There's a small subset of them that are optimized so that not only can multiple people play them, but multiple people can play them and enjoy them and do it repeatedly across a long period of time. So it's iterability that partly defines the utility of a higher-order moral structure, and that is not arbitrary; it's an emergent property of biological interactions.
And you might say, well, it's kind of arbitrary because people can do what they want, but it's not arbitrary at all, because a lot of what's constraining your games is your motivational substructure and those ancient circuits that are status-oriented, and they operate within virtually every animal that has a status counter. Creatures organize themselves into dominance hierarchies. The reason they do that is because that works; it's a solution.
It's a solution to the Darwinian problem of existence; it's not just an epiphenomena; it's the real thing. So your environment fundamentally—a huge chunk of your environment—is dominance hierarchy, plus God only knows where you are. And that's order and chaos, and part of the reason that people fight to preserve their dominance hierarchies is because it's better to be a slave who knows what the hell is going on than someone who's thrown screaming and naked into the jungle at night.
And that's the difference between order and chaos, and we like order better than chaos, and it's no wonder. Now we'll invite a little chaos in for entertainment now and then, but it has to be done voluntarily. And generally, you don't want the kind of chaos that upsets your entire conceptual structure. You know, you're willing to fool around on the fringes a little bit, but you know, when the going gets serious, you're pretty much likely to bail out.
And no wonder, now I want to tell you a little bit about this chaotic domain. I can tell you a couple of things about it; it's the underworld of mythology. One of the things that's kind of interesting about the underworld is that it has a suburb, and one of the suburbs of the underworld is hell.
And hell is the place where you end up when everything that you know falls apart, and you get resentful and bitter about it. And that's very, like, one of the things I've noticed in my work as a clinical psychologist, that there's two things that really do people in: three, lying, that's not good.
Apart from that, resentment and arrogance. If you get resentful enough, you end up like Elliot Rodger and all those other people who go on random shooting sprees because they have a disagreement about the structure of the existence and the fact that they ended up hypothetically at the bottom of the heap. So those are real places, and people get stuck in them, and they are not places that you would voluntarily choose to go if you had any sense at all.

Problem requirements.
Carry the talk on order and chaos forward from its final sentence. The lines after this talk on order and chaos have nothing to do with it.

Extracted information.
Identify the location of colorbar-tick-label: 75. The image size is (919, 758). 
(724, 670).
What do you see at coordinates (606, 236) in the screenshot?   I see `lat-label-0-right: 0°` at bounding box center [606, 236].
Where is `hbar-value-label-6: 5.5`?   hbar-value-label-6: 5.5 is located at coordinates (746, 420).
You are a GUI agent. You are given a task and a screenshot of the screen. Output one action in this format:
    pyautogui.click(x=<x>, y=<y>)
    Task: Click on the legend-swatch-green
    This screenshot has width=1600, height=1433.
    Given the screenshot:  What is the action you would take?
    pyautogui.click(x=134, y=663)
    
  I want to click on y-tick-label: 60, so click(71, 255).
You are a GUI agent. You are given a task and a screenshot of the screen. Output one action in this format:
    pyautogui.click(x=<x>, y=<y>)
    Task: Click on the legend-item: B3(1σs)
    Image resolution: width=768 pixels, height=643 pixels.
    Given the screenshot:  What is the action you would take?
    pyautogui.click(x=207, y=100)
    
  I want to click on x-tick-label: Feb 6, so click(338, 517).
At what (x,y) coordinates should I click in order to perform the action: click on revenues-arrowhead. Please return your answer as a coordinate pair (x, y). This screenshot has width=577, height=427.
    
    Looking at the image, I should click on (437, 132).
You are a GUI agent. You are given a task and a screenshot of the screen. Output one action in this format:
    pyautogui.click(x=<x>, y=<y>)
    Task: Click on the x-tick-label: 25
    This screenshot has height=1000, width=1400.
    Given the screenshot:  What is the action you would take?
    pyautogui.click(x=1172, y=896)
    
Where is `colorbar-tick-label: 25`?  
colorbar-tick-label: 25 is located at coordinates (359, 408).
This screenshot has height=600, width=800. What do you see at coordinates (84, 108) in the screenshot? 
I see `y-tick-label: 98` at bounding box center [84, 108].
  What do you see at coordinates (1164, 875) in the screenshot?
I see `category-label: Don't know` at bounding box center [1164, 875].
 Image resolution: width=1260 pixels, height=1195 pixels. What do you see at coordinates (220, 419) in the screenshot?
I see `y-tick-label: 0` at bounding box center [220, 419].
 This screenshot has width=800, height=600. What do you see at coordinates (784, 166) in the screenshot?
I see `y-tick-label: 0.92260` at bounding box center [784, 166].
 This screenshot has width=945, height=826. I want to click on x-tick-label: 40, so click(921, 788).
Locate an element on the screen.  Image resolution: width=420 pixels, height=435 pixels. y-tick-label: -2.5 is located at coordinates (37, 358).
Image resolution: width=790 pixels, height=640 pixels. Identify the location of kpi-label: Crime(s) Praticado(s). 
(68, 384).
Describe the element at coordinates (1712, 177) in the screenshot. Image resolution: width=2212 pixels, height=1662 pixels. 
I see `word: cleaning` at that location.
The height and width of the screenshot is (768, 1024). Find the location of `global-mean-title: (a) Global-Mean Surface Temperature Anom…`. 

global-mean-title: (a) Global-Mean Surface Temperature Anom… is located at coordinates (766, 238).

Exercise output.
And I'll tell you; if you read the accounts of the people who do random mass murder, they'll tell you exactly where they are, and they'll tell you exactly what they're motivated to do. And what they're motivated to do is take as much revenge on existence as they possibly can imagine in the most unfair possible way as fast as they can possibly manage it, and that's their conscious aim.
And it is not a form of insanity; they know exactly what they're doing. They have a precise idea of what they're aiming at, and it's a deep archetypal possession, for lack of a better word. Now I want to show you how some of these things are mapped symbolically. They're not really symbols in my estimation because a symbol implies that something is being represented. You know, that there's a reality behind the representation that's broader than the representation—the symbol is just a shadow of it.
These aren't symbols; they're representations that are as accurate as they can possibly be. I'll start with something that's rather easy to understand. Let's try—where is that? Yes. What happens when you look at the Medusa? You turn to stone. What happens when a rabbit sees a wolf? That's right; it turns to stone. That's right.
The Medusa is a symbol; it's a representation of all those things that make you turn to stone when you look at them. Now look, animals can deal with threat, right? They have instincts to deal with threat. But zebras—maybe there's a bunch of zebras, and they're out there in a herd, and there's a bunch of lions, and they're right there, and the zebras—what are they doing?
They're grazing. And you think, well, those zebras aren't very bright because there's a bunch of lions—like, why aren't they, you know, in the forest building a fort to keep the lions out? But they— the reason they're not doing that is because although they can react to threat, they cannot conceive of the class of threatening objects.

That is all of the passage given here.